« Enfin, peut on distinguer ceux qui subissent et qui souffrent ; de ceux ayant fait un choix de »Life« ? S’il existe des gens souhaitant se retirer du monde »réel« et rester cloitrer, c’est une alternative »de demain« au médiéval monastère ou à la condition d’ermite ? Il ne faudrait pas déclarer pathologique tout comportement s’éloignant de la norme... »
Les ermites choisissent de s’éloigner de la vie en société mais gardent une seule et même vie celle d’ermite alors que le « nolife » subit comme un dédoublement de personnalité : il a une vie réelle celle qu’il vit concrètement quand il est en contact avec ses proches (même s’il y a très peu de contact) ou s’il est seul celle qu’il vit quand il va s’acheter à bouffer par exemple s’il n’y a pas quelqu’un pour le faire à sa place, et celle qu’il vit dans le virtuel.

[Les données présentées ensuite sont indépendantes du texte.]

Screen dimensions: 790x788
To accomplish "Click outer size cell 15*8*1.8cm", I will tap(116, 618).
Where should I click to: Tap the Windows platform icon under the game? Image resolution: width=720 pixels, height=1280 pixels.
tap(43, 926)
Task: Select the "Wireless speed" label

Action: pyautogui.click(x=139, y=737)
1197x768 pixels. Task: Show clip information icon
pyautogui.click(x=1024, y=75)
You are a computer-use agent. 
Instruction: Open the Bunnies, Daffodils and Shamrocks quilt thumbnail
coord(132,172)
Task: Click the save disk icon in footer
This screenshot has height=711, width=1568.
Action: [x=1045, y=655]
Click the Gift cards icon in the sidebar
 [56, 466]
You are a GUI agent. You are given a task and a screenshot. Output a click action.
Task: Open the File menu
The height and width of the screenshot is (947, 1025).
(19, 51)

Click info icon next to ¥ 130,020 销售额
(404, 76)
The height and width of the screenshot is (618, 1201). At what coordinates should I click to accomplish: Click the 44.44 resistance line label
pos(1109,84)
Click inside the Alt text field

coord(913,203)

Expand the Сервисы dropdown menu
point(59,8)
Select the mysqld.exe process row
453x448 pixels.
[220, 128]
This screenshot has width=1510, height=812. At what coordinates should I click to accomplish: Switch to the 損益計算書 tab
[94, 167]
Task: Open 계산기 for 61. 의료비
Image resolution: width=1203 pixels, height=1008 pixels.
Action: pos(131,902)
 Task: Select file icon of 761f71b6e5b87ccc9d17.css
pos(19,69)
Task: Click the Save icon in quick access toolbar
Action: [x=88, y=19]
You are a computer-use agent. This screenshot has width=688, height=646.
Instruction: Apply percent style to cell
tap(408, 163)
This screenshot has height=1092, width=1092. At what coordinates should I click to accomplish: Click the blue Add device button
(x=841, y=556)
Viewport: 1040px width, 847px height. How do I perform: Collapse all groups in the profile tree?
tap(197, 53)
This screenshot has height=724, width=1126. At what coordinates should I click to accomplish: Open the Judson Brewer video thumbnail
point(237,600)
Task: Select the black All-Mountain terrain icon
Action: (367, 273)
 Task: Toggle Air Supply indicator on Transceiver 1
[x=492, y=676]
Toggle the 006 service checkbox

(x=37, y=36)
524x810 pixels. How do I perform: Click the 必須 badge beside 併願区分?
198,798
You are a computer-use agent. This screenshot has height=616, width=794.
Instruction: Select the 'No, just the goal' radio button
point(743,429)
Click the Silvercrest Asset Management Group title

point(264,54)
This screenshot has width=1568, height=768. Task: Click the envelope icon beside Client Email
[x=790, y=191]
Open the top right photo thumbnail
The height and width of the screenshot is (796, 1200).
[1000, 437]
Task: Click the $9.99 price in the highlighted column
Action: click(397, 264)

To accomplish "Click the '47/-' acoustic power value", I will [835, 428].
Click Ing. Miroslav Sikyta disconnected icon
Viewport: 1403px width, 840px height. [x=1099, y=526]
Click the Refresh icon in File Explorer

Il s’agit de deux personnes distinctes et c’est ce qui est dangereux pour le « nolife » : vivre deux vies différentes ou substituer la vie virtuelle à la vie réelle. Contrairement à l’ermite le « nolife » reste en contact avec les gens issus du monde extérieur et pratiquement qu’avec les gens et pas avec tout ce qui constitue le monde extérieur, puisqu’il interagit avec d’autres personnes réelles mais en même temps il est seul face à son ordinateur. C’est ce paradoxe qui est étrange, le « nolife » n’a pas fait le choix de fuir la société il a fait le choix de fuir sa vraie vie.
Tous les moyens inventés et mis en place pour le perfectionner ne sont qu’une façade puisqu’eux-mêmes possèdent des imperfections et des inconvénients. Essayer de rendre le monde le plus parfait possible c’est bien mais c’est juste une façon de se rassurer, de se dire qu’on a le pouvoir de le changer, de le rendre meilleur encore que pour le meilleur c’est plutôt relatif puisque chacun a sa conception du « mieux ».
Dans le cyberespace, il y a moins de barrières que dans la vraie vie, le virtuel peut être plus attractif que le réel parce qu’on a de plus en plus l’impression de subir le réel alors que dans le virtuel on est dans la création et l’intéraction facile et rapide, on décide, on se crée un personnage tel qu’on le veut alors que dans la vie réelle on ne choisit pas ses origines, sa famille, ses gènes, etc... Le personnage virtuel n’a pas d’origine, il est en quelque sorte vierge de tout passé, il est modelé à volonté. Les relations avec les autres sont également facilitées dans le virtuel, il n’y a pas de contact direct, le manque d’assurance, la timidité et la peur du regard des autres n’existent pas. On ose certaines choses qu’on oserait pas dans la vraie vie parce qu’on n’a pas de compte à rendre on n’a pas à se justifier comme dans la vraie vie, on a un certain pouvoir, on a l’impression d’être protégé, d’être libre et quelque part ça peut être excitant. Ca peut être amusant pour certains de jouer à être quelqu’un d’autre dans le cyberespace ou à être vraiment eux-mêmes tant que la vie virtuelle ne prend pas le pas sur la vie réelle. Sinon c’est peut-être foutu parce que si la personne préfère sa vie virtuelle à sa vie réelle ça peut l’amener à faire des conneries, soit il reste scotché à son ordinateur et sa vie se limite à ça, soit, sous la pression de l’entourage il peut décider d’en finir avec sa vie réelle et l’abus est aussi une façon de se détruire. Le cyberespace est donc une drogue qui peut rendre dépendant au même titre que l’alcool, la cocaïne et toutes les autres drogues et le manque de courage pour affronter les difficultés, pour affronter la vraie vie, peuvent inciter les personnes dépendantes à choisir la facilité.